Accurate deep-learning model to differentiate dementia severity and diagnosis using a portable electroencephalography
Masahiro Hata1, Takufumi Yanagisawa2,3, Yuki Miyazaki4
1Department of Psychiatry, Osaka University Graduate School of Medicine, Osaka, Japan. mhata@psy.med.osaka-u.ac.jp.
Scientific Reports
|July 20, 2025
Summary
Portable electroencephalography (EEG) combined with deep learning effectively distinguishes healthy individuals from dementia patients. This noninvasive approach shows promise for early detection and classification of cognitive decline.
Area of Science:
- Neuroscience
- Medical Technology
- Artificial Intelligence
Background:
- Mild cognitive impairment (MCI) and dementia present significant challenges for aging populations.
- Accessible, cost-effective, and noninvasive diagnostic tools are crucial for early detection.
- Traditional electroencephalography (EEG) systems have limitations in portability and usability.
Purpose of the Study:
- To develop and evaluate a deep-learning-based method for distinguishing healthy volunteers (HVs) from patients with dementia-related conditions using portable EEG data.

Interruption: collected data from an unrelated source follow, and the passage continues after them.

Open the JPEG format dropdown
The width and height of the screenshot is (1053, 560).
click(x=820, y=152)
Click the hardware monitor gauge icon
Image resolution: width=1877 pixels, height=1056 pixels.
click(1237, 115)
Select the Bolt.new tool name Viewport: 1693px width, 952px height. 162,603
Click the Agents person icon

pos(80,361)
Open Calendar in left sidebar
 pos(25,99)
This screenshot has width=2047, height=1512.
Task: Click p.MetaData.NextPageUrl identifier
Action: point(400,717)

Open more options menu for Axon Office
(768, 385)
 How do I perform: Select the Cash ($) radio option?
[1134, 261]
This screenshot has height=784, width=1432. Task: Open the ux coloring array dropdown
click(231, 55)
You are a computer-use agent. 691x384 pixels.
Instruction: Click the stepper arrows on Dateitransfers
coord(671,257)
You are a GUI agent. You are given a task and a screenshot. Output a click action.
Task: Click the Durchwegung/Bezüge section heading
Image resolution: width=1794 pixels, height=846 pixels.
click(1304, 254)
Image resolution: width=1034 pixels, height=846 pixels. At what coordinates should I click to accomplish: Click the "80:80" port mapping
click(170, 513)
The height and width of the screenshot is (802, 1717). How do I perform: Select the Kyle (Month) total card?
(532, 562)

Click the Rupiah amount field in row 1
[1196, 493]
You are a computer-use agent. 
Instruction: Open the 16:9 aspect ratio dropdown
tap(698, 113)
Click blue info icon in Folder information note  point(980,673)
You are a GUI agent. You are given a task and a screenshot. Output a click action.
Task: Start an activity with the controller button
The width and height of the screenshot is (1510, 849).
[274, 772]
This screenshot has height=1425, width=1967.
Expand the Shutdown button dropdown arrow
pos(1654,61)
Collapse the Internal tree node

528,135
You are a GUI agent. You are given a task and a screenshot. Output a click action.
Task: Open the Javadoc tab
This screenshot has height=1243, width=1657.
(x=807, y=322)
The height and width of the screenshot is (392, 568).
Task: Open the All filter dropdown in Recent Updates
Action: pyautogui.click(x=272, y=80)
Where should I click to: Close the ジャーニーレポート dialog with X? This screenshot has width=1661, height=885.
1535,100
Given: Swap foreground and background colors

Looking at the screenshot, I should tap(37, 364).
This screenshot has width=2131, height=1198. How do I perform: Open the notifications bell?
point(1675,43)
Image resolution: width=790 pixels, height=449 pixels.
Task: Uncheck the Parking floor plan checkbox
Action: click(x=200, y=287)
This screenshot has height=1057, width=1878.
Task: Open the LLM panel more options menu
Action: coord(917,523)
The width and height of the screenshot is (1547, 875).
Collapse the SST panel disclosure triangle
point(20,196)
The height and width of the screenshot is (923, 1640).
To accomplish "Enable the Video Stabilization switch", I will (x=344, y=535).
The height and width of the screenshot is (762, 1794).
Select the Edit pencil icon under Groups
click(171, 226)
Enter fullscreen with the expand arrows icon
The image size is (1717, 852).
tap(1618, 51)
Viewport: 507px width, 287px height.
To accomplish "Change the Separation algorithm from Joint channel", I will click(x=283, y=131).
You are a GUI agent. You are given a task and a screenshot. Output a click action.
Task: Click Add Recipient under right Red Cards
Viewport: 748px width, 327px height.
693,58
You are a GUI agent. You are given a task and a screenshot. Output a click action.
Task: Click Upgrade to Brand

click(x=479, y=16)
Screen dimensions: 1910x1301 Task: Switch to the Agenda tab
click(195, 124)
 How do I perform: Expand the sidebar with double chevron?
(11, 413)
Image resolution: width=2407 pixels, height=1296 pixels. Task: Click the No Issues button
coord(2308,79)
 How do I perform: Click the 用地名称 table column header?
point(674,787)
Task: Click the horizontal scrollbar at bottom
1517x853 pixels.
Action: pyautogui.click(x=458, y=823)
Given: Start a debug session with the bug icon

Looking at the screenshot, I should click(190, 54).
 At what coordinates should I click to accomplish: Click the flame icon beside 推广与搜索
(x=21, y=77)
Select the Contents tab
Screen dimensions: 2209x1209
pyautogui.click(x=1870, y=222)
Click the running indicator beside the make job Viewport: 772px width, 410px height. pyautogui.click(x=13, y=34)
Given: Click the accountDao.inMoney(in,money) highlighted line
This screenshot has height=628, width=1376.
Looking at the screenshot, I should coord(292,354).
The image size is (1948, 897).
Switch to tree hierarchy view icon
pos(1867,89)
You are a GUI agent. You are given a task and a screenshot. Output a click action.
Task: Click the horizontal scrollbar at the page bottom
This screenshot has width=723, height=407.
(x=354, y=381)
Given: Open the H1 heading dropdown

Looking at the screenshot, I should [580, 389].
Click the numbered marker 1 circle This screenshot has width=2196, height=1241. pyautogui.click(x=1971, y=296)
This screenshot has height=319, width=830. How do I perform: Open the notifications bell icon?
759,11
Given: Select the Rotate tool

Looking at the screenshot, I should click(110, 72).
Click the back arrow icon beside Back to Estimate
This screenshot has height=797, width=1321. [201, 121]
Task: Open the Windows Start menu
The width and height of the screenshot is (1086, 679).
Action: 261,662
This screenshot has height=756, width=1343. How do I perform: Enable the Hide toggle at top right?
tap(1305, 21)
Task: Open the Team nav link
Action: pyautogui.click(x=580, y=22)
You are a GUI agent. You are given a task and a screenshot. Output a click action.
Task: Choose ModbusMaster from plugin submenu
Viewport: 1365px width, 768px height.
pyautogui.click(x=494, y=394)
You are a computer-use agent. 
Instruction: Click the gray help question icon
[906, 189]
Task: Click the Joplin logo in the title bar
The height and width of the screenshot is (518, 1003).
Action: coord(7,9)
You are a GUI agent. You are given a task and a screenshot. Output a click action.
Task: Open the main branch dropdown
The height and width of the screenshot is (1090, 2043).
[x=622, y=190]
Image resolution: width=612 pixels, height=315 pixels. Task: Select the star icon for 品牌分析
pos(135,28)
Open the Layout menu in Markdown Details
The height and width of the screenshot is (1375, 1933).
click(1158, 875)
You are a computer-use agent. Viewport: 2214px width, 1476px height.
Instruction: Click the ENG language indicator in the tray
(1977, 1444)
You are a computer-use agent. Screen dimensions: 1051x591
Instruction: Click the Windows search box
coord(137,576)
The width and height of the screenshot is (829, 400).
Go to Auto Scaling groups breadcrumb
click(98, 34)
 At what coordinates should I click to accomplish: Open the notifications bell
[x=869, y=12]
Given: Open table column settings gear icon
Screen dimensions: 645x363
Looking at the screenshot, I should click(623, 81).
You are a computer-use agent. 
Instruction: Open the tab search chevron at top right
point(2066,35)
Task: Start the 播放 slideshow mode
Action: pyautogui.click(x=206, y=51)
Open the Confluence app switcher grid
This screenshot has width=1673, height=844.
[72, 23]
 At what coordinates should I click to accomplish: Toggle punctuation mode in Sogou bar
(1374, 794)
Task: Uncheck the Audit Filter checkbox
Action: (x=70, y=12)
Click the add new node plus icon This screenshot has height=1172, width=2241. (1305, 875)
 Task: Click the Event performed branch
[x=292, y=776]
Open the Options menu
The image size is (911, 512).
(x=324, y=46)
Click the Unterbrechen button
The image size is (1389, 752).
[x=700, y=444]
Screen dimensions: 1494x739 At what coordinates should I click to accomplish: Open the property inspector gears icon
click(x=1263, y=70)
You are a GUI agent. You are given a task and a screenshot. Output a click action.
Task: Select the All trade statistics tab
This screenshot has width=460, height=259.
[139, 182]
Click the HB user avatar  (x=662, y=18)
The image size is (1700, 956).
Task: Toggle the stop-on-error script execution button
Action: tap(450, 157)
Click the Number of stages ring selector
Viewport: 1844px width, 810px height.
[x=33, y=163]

- To assess the efficacy of a customized transformer model in classifying cognitive impairment.
- To explore the potential of portable EEG as a practical diagnostic tool.
Main Methods:
- Collected EEG data from 233 participants (119 HVs, 114 patients).
- Transformed EEG signals into frequency-domain features using short-time Fourier transform.
- Trained and evaluated a transformer-based deep learning model using 10-fold cross-validation and a holdout dataset.
Main Results:
- The model achieved an AUC of 0.872 and bACC of 80.8% in cross-validation for HV vs. patient classification.
- Subgroup analyses showed AUCs from 0.812 to 0.898 and bACCs from 74.9% to 86.4%.
- Comparable performance was observed in the holdout dataset, indicating robust generalization.
Conclusions:
- Portable EEG data, when analyzed with deep learning, can effectively differentiate individuals with dementia-related conditions from healthy controls.
- This approach offers a practical and noninvasive method for early detection and classification of dementia.
- The findings support the integration of portable EEG and AI in clinical settings for cognitive health assessment.